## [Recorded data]
|---|
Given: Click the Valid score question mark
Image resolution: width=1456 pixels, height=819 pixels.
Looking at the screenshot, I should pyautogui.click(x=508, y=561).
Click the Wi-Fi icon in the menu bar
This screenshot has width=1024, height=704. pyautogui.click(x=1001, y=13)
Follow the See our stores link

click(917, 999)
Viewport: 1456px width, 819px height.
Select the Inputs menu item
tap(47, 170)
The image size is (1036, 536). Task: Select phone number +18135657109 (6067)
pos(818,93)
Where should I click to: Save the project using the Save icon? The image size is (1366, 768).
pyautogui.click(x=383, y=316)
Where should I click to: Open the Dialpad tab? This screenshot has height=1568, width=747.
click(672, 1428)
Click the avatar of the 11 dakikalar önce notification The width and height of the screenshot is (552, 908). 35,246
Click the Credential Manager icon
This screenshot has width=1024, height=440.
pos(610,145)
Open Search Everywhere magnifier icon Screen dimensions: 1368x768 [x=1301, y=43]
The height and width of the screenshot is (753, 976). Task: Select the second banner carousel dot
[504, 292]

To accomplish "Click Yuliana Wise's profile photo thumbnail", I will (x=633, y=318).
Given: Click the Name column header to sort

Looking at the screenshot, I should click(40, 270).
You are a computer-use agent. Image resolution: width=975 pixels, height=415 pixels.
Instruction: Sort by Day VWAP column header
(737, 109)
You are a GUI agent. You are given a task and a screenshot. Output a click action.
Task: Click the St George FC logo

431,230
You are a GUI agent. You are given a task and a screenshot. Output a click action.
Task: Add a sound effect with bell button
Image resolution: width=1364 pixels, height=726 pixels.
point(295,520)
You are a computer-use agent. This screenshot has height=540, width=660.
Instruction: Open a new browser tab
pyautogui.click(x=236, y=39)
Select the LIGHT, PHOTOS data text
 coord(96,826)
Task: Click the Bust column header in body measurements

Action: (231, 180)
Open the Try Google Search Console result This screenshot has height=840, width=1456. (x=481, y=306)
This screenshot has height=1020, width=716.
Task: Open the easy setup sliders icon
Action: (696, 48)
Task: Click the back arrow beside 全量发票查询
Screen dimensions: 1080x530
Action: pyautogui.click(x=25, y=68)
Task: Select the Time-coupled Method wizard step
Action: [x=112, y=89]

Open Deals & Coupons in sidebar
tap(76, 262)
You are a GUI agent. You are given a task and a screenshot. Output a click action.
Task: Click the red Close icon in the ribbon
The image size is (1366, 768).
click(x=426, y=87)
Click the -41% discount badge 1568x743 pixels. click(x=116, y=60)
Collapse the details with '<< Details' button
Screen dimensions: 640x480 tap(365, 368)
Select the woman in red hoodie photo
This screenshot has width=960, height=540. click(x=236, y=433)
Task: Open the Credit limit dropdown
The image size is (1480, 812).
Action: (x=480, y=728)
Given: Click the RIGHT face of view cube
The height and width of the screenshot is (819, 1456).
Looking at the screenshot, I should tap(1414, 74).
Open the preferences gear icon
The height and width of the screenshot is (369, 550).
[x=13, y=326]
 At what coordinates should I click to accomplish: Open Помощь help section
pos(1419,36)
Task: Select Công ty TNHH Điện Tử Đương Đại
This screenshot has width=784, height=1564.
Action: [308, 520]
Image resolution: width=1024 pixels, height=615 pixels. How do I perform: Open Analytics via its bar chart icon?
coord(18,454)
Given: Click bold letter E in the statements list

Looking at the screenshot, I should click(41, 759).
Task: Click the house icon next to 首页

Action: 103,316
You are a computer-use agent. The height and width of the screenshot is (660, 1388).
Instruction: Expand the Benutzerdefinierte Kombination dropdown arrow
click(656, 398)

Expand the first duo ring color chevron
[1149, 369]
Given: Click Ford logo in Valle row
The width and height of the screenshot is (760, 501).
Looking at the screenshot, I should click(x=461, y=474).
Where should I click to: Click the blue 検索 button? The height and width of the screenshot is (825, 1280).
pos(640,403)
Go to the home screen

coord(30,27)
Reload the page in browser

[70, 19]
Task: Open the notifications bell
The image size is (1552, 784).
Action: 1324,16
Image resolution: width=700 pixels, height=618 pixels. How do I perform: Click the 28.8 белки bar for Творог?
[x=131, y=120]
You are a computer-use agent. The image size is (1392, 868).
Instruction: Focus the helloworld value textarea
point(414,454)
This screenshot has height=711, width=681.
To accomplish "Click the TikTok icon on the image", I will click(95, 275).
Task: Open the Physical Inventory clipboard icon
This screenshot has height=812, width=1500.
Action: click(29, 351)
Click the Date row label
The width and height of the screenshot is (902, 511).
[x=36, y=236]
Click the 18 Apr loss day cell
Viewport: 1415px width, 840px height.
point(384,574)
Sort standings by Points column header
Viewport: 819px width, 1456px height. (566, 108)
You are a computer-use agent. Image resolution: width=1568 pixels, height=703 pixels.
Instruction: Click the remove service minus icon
|---|
## [Written request]
Return every line of the records above verbatim, with no changes.

## [The result]
Given: Click the Valid score question mark
Image resolution: width=1456 pixels, height=819 pixels.
Looking at the screenshot, I should pyautogui.click(x=508, y=561).
Click the Wi-Fi icon in the menu bar
This screenshot has width=1024, height=704. pyautogui.click(x=1001, y=13)
Follow the See our stores link

click(917, 999)
Viewport: 1456px width, 819px height.
Select the Inputs menu item
tap(47, 170)
The image size is (1036, 536). Task: Select phone number +18135657109 (6067)
pos(818,93)
Where should I click to: Save the project using the Save icon? The image size is (1366, 768).
pyautogui.click(x=383, y=316)
Where should I click to: Open the Dialpad tab? This screenshot has height=1568, width=747.
click(672, 1428)
Click the avatar of the 11 dakikalar önce notification The width and height of the screenshot is (552, 908). 35,246
Click the Credential Manager icon
This screenshot has width=1024, height=440.
pos(610,145)
Open Search Everywhere magnifier icon Screen dimensions: 1368x768 [x=1301, y=43]
The height and width of the screenshot is (753, 976). Task: Select the second banner carousel dot
[504, 292]

To accomplish "Click Yuliana Wise's profile photo thumbnail", I will (x=633, y=318).
Given: Click the Name column header to sort

Looking at the screenshot, I should click(40, 270).
You are a computer-use agent. Image resolution: width=975 pixels, height=415 pixels.
Instruction: Sort by Day VWAP column header
(737, 109)
You are a GUI agent. You are given a task and a screenshot. Output a click action.
Task: Click the St George FC logo

431,230
You are a GUI agent. You are given a task and a screenshot. Output a click action.
Task: Add a sound effect with bell button
Image resolution: width=1364 pixels, height=726 pixels.
point(295,520)
You are a computer-use agent. This screenshot has height=540, width=660.
Instruction: Open a new browser tab
pyautogui.click(x=236, y=39)
Select the LIGHT, PHOTOS data text
 coord(96,826)
Task: Click the Bust column header in body measurements

Action: (231, 180)
Open the Try Google Search Console result This screenshot has height=840, width=1456. (x=481, y=306)
This screenshot has height=1020, width=716.
Task: Open the easy setup sliders icon
Action: (696, 48)
Task: Click the back arrow beside 全量发票查询
Screen dimensions: 1080x530
Action: pyautogui.click(x=25, y=68)
Task: Select the Time-coupled Method wizard step
Action: [x=112, y=89]

Open Deals & Coupons in sidebar
tap(76, 262)
You are a GUI agent. You are given a task and a screenshot. Output a click action.
Task: Click the red Close icon in the ribbon
The image size is (1366, 768).
click(x=426, y=87)
Click the -41% discount badge 1568x743 pixels. click(x=116, y=60)
Collapse the details with '<< Details' button
Screen dimensions: 640x480 tap(365, 368)
Select the woman in red hoodie photo
This screenshot has width=960, height=540. click(x=236, y=433)
Task: Open the Credit limit dropdown
The image size is (1480, 812).
Action: (x=480, y=728)
Given: Click the RIGHT face of view cube
The height and width of the screenshot is (819, 1456).
Looking at the screenshot, I should tap(1414, 74).
Open the preferences gear icon
The height and width of the screenshot is (369, 550).
[x=13, y=326]
 At what coordinates should I click to accomplish: Open Помощь help section
pos(1419,36)
Task: Select Công ty TNHH Điện Tử Đương Đại
This screenshot has width=784, height=1564.
Action: [308, 520]
Image resolution: width=1024 pixels, height=615 pixels. How do I perform: Open Analytics via its bar chart icon?
coord(18,454)
Given: Click bold letter E in the statements list

Looking at the screenshot, I should click(41, 759).
Task: Click the house icon next to 首页

Action: 103,316
You are a computer-use agent. The height and width of the screenshot is (660, 1388).
Instruction: Expand the Benutzerdefinierte Kombination dropdown arrow
click(656, 398)

Expand the first duo ring color chevron
[1149, 369]
Given: Click Ford logo in Valle row
The width and height of the screenshot is (760, 501).
Looking at the screenshot, I should click(x=461, y=474).
Where should I click to: Click the blue 検索 button? The height and width of the screenshot is (825, 1280).
pos(640,403)
Go to the home screen

coord(30,27)
Reload the page in browser

[70, 19]
Task: Open the notifications bell
The image size is (1552, 784).
Action: 1324,16
Image resolution: width=700 pixels, height=618 pixels. How do I perform: Click the 28.8 белки bar for Творог?
[x=131, y=120]
You are a computer-use agent. The image size is (1392, 868).
Instruction: Focus the helloworld value textarea
point(414,454)
This screenshot has height=711, width=681.
To accomplish "Click the TikTok icon on the image", I will click(95, 275).
Task: Open the Physical Inventory clipboard icon
This screenshot has height=812, width=1500.
Action: click(29, 351)
Click the Date row label
The width and height of the screenshot is (902, 511).
[x=36, y=236]
Click the 18 Apr loss day cell
Viewport: 1415px width, 840px height.
point(384,574)
Sort standings by Points column header
Viewport: 819px width, 1456px height. (566, 108)
You are a computer-use agent. Image resolution: width=1568 pixels, height=703 pixels.
Instruction: Click the remove service minus icon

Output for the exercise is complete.